Database related codes
The codes here are mainly used to set up the analysis part of the database to run
Tools to use can find on our PGG.MHC database web.
After making inferences about each individual using the software described above
WGS_merge_hla.py can combine the results to get the final result. Please note that the selection method is used, so it is possible that your replicating process will produce some different results than the ones we provide.
The file in WGS_summary have test files.
Tools to use can find on our PGG.MHC database web.
After making inferences about each individual using the software described above
WES_merge_hla.py can combine the results to get the final result.
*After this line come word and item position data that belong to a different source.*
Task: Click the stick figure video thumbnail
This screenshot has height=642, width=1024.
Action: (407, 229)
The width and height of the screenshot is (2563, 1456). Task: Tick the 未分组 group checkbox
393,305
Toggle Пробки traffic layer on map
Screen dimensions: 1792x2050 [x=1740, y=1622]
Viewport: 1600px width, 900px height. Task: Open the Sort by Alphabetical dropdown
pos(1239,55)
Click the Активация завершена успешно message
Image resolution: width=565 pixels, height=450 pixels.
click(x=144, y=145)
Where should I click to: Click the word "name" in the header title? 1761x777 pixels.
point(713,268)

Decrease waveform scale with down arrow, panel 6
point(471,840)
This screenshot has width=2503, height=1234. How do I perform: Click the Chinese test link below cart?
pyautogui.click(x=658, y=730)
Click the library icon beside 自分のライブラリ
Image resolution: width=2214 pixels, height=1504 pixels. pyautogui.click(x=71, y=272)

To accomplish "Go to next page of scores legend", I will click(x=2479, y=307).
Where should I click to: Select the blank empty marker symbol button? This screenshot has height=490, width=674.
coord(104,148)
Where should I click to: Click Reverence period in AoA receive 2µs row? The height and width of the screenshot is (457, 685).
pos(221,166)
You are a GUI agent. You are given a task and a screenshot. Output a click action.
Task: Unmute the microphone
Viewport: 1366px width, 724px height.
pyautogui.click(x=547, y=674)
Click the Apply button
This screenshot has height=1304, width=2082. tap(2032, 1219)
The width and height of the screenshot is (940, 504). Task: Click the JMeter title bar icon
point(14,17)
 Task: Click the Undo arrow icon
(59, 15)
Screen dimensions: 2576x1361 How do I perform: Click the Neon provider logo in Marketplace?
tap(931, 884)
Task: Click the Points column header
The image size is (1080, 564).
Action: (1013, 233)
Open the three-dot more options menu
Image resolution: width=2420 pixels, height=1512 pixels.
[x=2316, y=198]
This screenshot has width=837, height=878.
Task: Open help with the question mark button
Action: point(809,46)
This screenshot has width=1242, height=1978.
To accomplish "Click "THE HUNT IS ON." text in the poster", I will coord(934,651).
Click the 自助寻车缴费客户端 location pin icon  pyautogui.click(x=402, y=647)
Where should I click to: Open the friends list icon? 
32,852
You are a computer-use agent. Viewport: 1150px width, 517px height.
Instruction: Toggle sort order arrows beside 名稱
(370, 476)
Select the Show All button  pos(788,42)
Please note that the selection method is used, so it is possible that your replicating process will produce some different results than the ones we provide.
The file in WES_summary have test files.
SNP2HLA_workflow.py use SNP2HLA to do the imputation of HLA alleles from genotyping data.
usage: SNP2HLA_workflow.py [-h] -f VCF -o OUT -p PREFIX [-x THREADS]
[-w WINDOWSIZE] -v {38,19,18} -r REFERENCE_PANEL
optional arguments:
-h, --help show this help message and exit
-f VCF, --vcf VCF vcf file input bgzip and tabix
-o OUT, --out OUT output dir
-p PREFIX, --prefix PREFIX
output prefix
-x THREADS, --threads THREADS
threads
-w WINDOWSIZE, --windowsize WINDOWSIZE
SNP2HLA window_size
-v {38,19,18}, --version {38,19,18}
SNP versions
-r REFERENCE_PANEL, --reference_panel REFERENCE_PANEL
reference_panel
dosage_result_to_hla_type.py was used to sort out the HLA alleles from the dosage result.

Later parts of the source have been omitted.